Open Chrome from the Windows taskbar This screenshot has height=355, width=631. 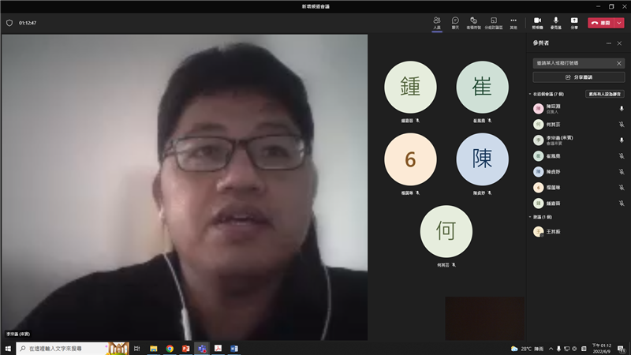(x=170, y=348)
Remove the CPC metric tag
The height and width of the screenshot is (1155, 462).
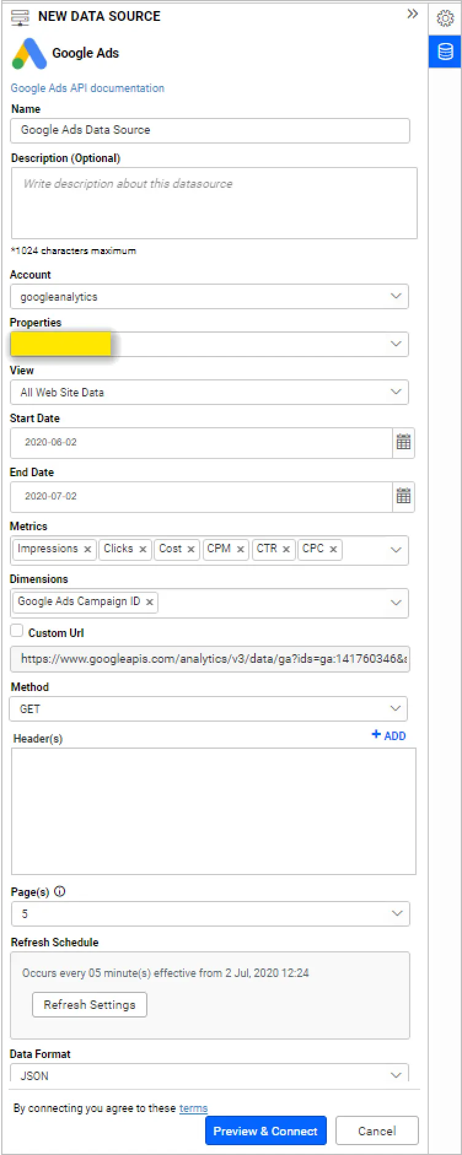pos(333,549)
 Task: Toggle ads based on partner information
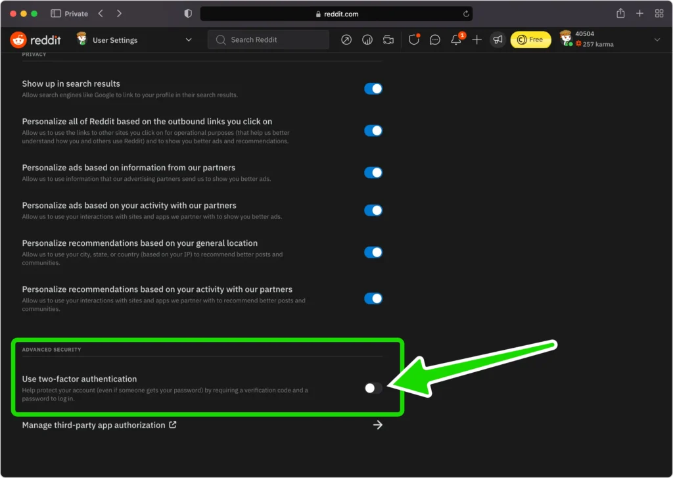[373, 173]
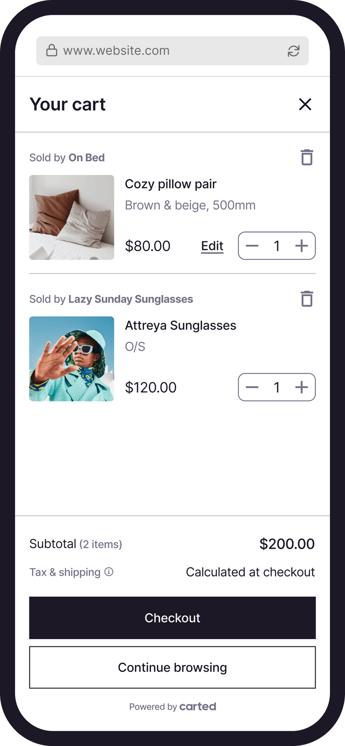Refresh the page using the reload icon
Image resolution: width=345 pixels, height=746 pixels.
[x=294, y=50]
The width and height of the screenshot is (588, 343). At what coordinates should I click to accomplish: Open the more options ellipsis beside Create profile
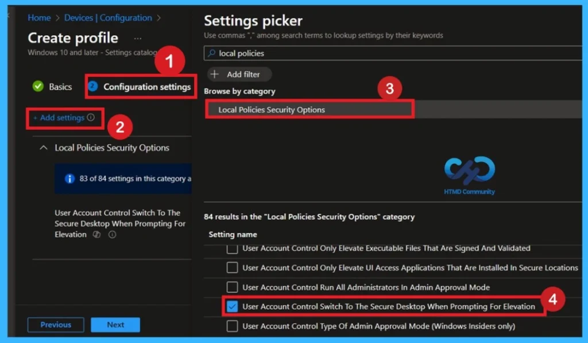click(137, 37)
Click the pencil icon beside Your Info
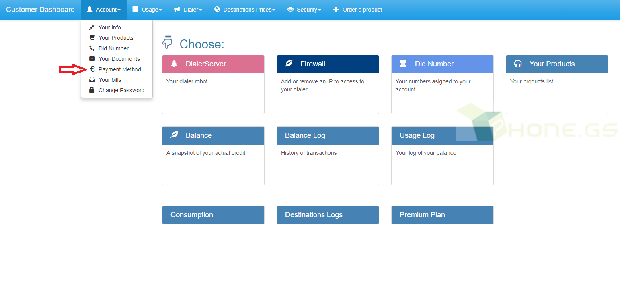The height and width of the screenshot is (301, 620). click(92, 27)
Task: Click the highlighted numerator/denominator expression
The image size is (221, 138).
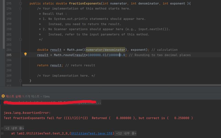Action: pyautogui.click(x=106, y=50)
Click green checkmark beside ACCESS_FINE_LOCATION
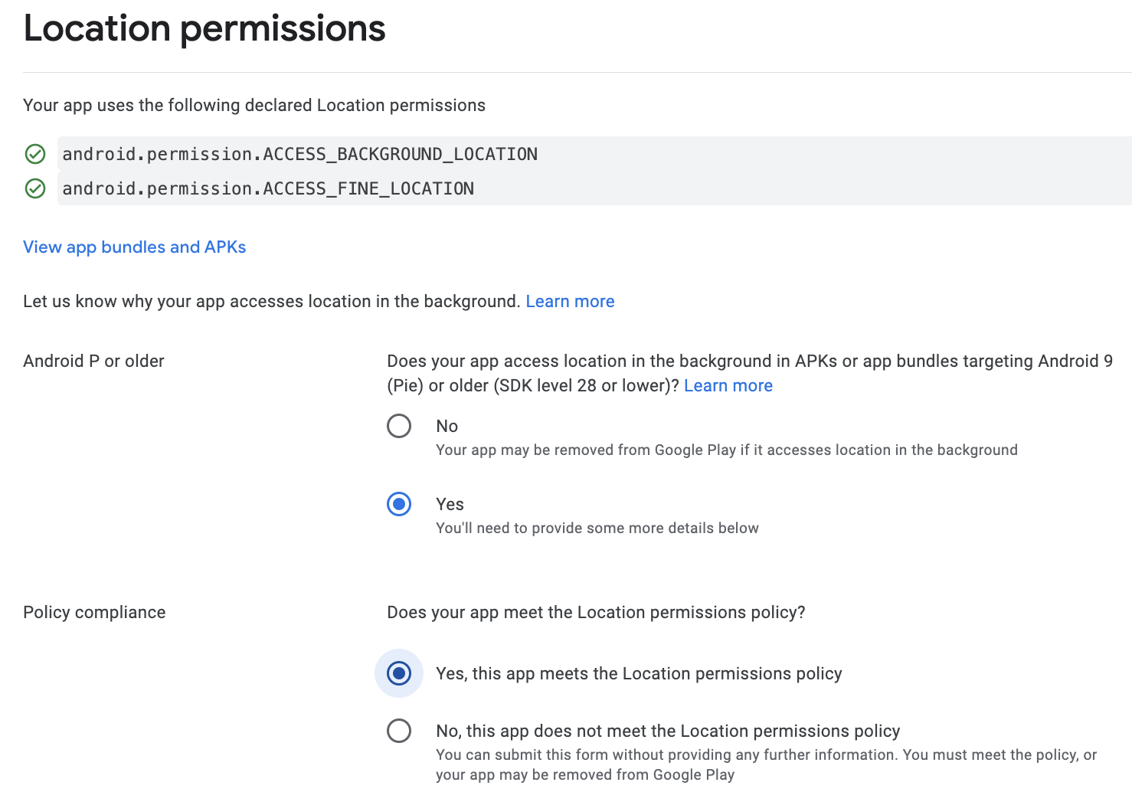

◆ ◆ ◆ ◆ ◆ ◆ ◆

EXERCISE PROMPT |
Reproduce exactly, with every picture left out, the lines from the one that contains "The height and width of the screenshot is (1155, 462)." to the final line of the records above.

EXERCISE ANSWER |
The height and width of the screenshot is (1155, 462).
pos(333,549)
 Task: Toggle ads based on partner information
[373, 173]
Refresh the page using the reload icon
Image resolution: width=345 pixels, height=746 pixels.
[x=294, y=50]
The width and height of the screenshot is (588, 343). At what coordinates should I click to accomplish: Open the more options ellipsis beside Create profile
click(137, 37)
Click the pencil icon beside Your Info
The height and width of the screenshot is (301, 620). click(92, 27)
Task: Click the highlighted numerator/denominator expression
The image size is (221, 138).
Action: pyautogui.click(x=106, y=50)
Click green checkmark beside ACCESS_FINE_LOCATION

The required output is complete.